**Stored data entries**
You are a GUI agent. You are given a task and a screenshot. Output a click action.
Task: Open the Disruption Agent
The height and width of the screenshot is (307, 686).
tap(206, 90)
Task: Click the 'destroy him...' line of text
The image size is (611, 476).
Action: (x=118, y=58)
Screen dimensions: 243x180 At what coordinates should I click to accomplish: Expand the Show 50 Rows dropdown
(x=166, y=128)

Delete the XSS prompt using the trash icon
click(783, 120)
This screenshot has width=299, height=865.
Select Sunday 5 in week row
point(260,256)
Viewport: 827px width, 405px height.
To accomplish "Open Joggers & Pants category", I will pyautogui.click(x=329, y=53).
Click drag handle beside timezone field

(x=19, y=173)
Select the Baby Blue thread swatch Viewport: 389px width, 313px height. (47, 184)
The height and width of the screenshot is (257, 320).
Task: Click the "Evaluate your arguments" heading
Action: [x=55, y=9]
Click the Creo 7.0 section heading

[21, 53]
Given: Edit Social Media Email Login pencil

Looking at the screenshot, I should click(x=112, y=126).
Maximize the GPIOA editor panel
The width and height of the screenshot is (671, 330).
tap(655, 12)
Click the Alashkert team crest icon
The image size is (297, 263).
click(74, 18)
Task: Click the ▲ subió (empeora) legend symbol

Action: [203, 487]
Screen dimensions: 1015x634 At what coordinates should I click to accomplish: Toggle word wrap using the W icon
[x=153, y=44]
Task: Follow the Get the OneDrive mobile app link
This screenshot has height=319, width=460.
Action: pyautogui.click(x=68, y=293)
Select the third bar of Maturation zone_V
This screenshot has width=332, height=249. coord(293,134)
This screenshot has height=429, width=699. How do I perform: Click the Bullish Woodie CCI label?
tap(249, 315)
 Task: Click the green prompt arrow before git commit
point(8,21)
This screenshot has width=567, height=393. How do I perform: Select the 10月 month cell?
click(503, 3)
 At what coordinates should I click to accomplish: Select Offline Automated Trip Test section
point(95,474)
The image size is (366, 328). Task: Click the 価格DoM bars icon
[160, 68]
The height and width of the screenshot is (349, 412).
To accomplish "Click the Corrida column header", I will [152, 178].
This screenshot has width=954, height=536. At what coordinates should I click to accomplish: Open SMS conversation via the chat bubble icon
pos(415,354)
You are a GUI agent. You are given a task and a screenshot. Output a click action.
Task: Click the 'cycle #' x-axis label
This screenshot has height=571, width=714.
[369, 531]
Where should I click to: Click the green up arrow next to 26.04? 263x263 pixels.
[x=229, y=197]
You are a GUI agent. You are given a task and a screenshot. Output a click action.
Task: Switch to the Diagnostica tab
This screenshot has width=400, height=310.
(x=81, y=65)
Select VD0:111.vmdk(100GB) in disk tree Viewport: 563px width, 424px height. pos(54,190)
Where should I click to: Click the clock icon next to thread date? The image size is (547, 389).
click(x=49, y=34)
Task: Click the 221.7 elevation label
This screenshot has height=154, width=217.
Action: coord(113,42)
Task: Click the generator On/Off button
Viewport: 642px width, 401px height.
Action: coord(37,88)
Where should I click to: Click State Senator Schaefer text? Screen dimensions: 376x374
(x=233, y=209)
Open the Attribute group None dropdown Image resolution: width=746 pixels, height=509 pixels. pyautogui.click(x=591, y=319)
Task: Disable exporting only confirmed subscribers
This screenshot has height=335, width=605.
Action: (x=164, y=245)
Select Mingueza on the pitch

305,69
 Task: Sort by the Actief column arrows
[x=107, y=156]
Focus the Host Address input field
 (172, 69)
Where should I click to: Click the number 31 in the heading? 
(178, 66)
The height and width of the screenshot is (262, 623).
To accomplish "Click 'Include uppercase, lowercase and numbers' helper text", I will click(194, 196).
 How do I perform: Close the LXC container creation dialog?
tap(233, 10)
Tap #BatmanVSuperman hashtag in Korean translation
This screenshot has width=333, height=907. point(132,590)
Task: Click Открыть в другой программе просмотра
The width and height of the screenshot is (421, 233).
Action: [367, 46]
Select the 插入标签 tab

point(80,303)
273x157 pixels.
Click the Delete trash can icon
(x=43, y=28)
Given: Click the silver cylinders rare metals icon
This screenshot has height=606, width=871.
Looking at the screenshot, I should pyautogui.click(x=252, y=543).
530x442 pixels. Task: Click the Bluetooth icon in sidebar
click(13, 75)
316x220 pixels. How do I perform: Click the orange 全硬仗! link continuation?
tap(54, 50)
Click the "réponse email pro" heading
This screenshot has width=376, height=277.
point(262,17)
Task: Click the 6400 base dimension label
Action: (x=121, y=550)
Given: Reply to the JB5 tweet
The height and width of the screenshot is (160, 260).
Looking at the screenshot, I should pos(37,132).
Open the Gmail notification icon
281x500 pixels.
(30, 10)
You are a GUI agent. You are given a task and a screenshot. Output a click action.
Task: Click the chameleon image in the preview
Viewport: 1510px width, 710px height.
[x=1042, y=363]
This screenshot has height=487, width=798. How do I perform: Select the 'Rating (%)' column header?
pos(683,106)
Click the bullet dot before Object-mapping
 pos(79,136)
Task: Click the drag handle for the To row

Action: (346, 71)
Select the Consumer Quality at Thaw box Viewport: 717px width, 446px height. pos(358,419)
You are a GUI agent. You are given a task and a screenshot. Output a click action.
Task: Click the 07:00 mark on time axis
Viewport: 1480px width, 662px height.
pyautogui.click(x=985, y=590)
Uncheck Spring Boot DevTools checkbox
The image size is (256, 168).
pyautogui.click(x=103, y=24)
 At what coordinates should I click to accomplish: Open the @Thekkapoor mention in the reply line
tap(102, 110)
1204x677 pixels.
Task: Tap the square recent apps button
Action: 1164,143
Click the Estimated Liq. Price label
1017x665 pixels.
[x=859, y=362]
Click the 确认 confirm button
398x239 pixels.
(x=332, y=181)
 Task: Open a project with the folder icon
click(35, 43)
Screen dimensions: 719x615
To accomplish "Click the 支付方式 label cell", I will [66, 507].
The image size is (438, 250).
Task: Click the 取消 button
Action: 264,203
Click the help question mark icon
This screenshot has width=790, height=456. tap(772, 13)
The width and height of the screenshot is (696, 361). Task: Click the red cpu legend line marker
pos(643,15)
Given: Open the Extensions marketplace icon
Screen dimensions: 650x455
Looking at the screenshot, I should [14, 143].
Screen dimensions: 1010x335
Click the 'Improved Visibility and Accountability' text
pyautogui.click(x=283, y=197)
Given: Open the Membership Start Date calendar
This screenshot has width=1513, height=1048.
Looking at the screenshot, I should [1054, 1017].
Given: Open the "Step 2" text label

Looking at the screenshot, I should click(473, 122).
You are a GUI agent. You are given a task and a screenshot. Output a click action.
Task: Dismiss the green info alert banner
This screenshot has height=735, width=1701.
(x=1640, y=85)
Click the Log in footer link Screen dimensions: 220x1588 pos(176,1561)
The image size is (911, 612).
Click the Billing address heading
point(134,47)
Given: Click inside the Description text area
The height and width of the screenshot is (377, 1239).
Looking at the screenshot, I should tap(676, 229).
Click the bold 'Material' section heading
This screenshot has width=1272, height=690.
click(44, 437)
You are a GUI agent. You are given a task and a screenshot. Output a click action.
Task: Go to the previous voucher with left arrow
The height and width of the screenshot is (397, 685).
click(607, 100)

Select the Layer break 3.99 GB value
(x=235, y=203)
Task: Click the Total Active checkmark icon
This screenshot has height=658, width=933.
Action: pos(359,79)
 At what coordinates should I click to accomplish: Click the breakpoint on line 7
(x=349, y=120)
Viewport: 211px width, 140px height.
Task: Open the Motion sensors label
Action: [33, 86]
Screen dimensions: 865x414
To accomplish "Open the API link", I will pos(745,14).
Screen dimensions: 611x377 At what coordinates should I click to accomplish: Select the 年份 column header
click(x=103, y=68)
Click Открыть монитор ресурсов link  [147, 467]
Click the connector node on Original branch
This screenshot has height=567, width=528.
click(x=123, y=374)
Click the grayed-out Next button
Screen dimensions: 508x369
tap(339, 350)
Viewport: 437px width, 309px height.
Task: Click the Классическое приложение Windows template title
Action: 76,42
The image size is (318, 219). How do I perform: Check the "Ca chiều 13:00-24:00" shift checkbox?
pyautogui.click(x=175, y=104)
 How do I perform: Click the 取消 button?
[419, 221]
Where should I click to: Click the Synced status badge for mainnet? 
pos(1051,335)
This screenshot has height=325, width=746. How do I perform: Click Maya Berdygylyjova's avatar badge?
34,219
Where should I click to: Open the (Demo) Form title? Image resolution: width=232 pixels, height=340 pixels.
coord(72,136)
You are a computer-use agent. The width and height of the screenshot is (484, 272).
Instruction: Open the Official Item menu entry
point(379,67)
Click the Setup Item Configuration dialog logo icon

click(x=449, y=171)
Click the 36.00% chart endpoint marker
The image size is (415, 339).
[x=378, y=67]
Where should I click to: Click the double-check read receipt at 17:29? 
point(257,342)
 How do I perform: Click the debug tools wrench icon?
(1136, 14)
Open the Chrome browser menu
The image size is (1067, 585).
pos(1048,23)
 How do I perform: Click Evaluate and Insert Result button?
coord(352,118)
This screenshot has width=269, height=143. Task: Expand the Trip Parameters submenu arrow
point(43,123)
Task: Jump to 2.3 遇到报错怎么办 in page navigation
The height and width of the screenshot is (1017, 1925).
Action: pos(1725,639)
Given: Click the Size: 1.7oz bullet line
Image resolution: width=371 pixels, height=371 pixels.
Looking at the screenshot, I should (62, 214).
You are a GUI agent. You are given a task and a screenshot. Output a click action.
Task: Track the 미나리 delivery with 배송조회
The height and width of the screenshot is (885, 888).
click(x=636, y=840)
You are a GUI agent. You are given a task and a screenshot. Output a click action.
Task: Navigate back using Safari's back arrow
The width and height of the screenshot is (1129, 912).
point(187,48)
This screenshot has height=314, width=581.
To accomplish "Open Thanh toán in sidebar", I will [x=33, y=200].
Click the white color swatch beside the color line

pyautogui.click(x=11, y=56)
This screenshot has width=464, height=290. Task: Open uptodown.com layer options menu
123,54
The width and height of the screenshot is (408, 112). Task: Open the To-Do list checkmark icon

**Exercise requirements**
Take exactly the lines from the one containing "Where should I click to: Click the green" through the one containing "Task: Click the generator On/Off button" in the data above, and output them with nothing added.

**Output of the exercise**
Where should I click to: Click the green up arrow next to 26.04? 263x263 pixels.
[x=229, y=197]
You are a GUI agent. You are given a task and a screenshot. Output a click action.
Task: Switch to the Diagnostica tab
This screenshot has width=400, height=310.
(x=81, y=65)
Select VD0:111.vmdk(100GB) in disk tree Viewport: 563px width, 424px height. pos(54,190)
Where should I click to: Click the clock icon next to thread date? The image size is (547, 389).
click(x=49, y=34)
Task: Click the 221.7 elevation label
This screenshot has height=154, width=217.
Action: coord(113,42)
Task: Click the generator On/Off button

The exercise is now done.